Our Blog

What is New York’s notice rule?

Persons injured on another premises must prove that the owner of the premises owed a duty of care to the plaintiff, that the owner breached that duty and that the breach of this duty caused the damages or injury. Where a person is injured in a slip and fall accident, however, New York courts also require that the premises owner created the hazard or dangerous condition or that the owner had constructive notice of that condition.

An owner had constructive notice when the condition was visible or apparent and existed for a time that was sufficient for the owner to discover and correct it before the accident. Proving constructive notice requires the presentation of facts indicating the size and duration of the hazard, among other things.
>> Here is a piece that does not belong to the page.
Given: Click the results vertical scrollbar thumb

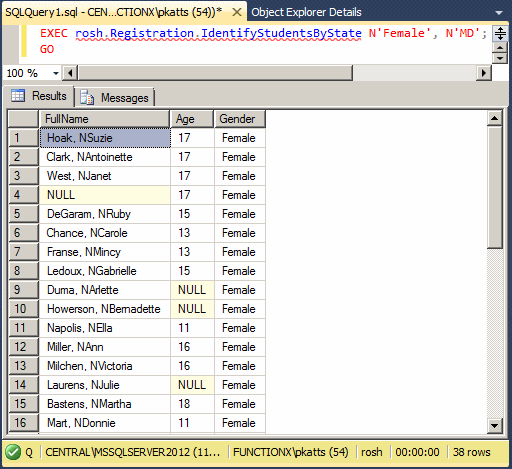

For example, a U.S. District Court interpreted New York law and dismissed a case against a contracted cleaning service for an airline involving an employee who slipped and fell on a puddle in a restroom. The court found that the plaintiff relied on speculation when he could not show whether the puddle was visible and apparent.

He did not present evidence on the length of time the puddle was on the floor and that the service had the opportunity to discover the slippery surface and remedy it before the accident. In fact, the service’s employees policed or inspected the restroom each hour.

In an earlier case, a New York court ruled that the premises owner did not have actual or constructive notice of a hazard and dismissed a negligence case against a supermarket where a customer slipped on grapes that fell on the floor. That court ruled that the customer could not show how long the produce was on the floor before the accident. The supermarket’s employees also routinely cleaned up or inspected that area of the supermarket.

Slip and fall cases often include these specific issues which can lead to the dismissal of a case. To help assure that compensation may be awarded or that a premises liability case can proceed to trial, a victim of landlord negligence should promptly seek legal assistance.